Exercise description: Count the lines in the listing below that contain the string "should", matching case exactly, and give only the number.

** start Dataset excerpts **

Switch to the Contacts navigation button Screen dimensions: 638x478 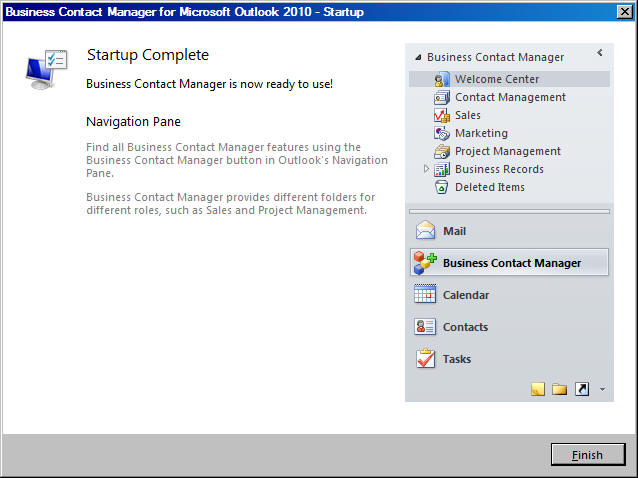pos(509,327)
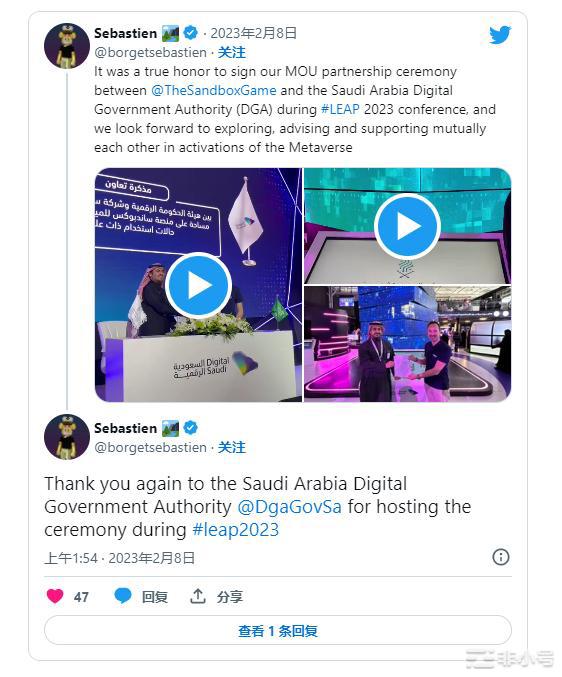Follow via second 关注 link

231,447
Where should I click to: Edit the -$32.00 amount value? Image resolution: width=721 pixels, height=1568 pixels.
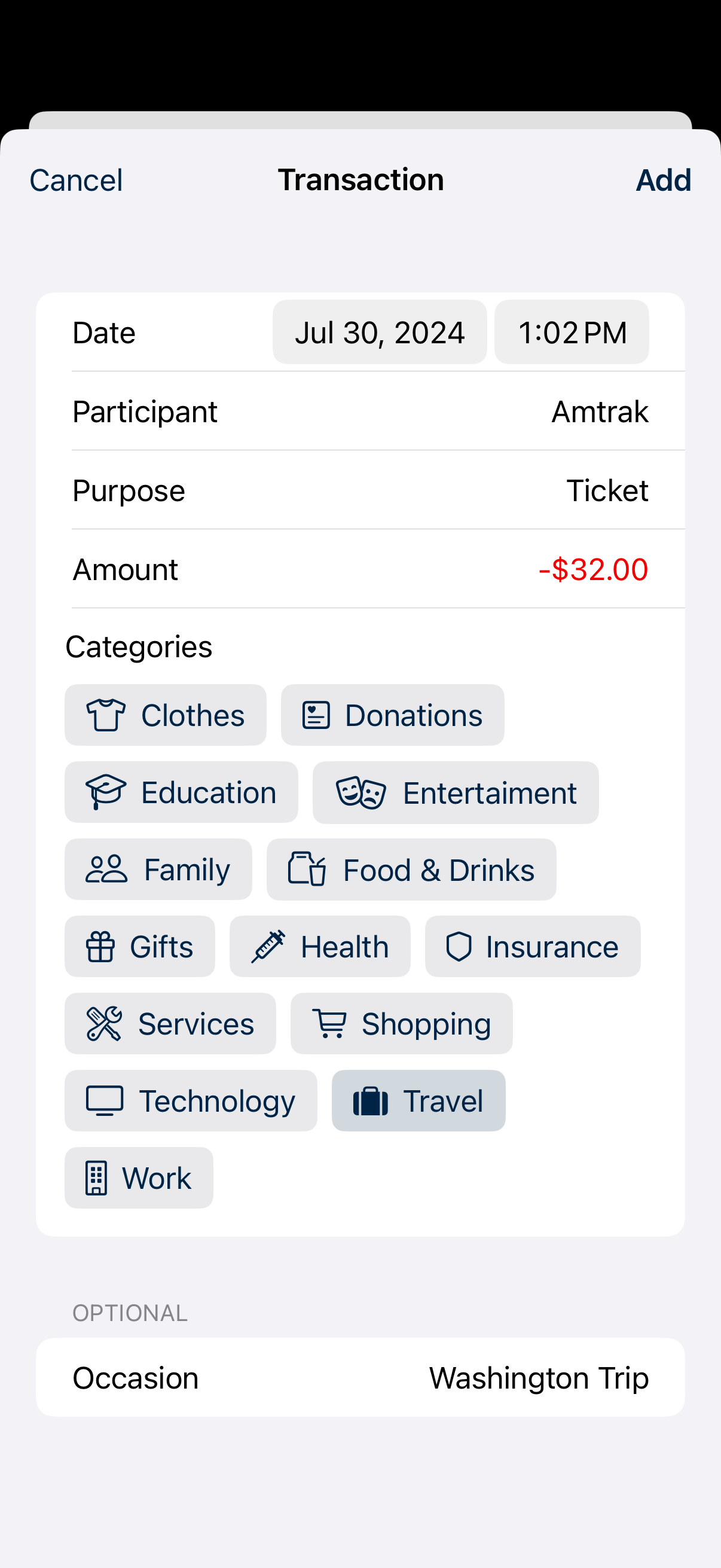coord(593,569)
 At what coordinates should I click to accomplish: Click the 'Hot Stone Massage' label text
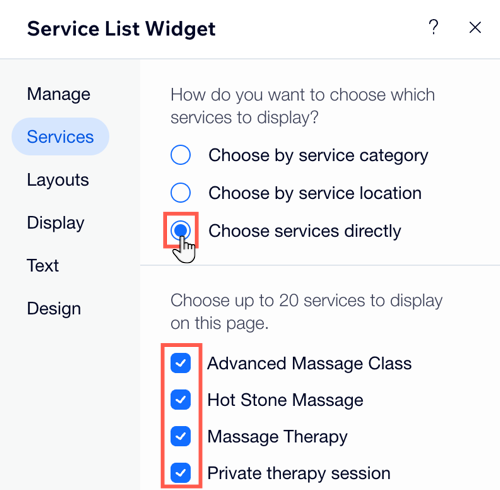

** end Dataset excerpts **

Result of the task: 2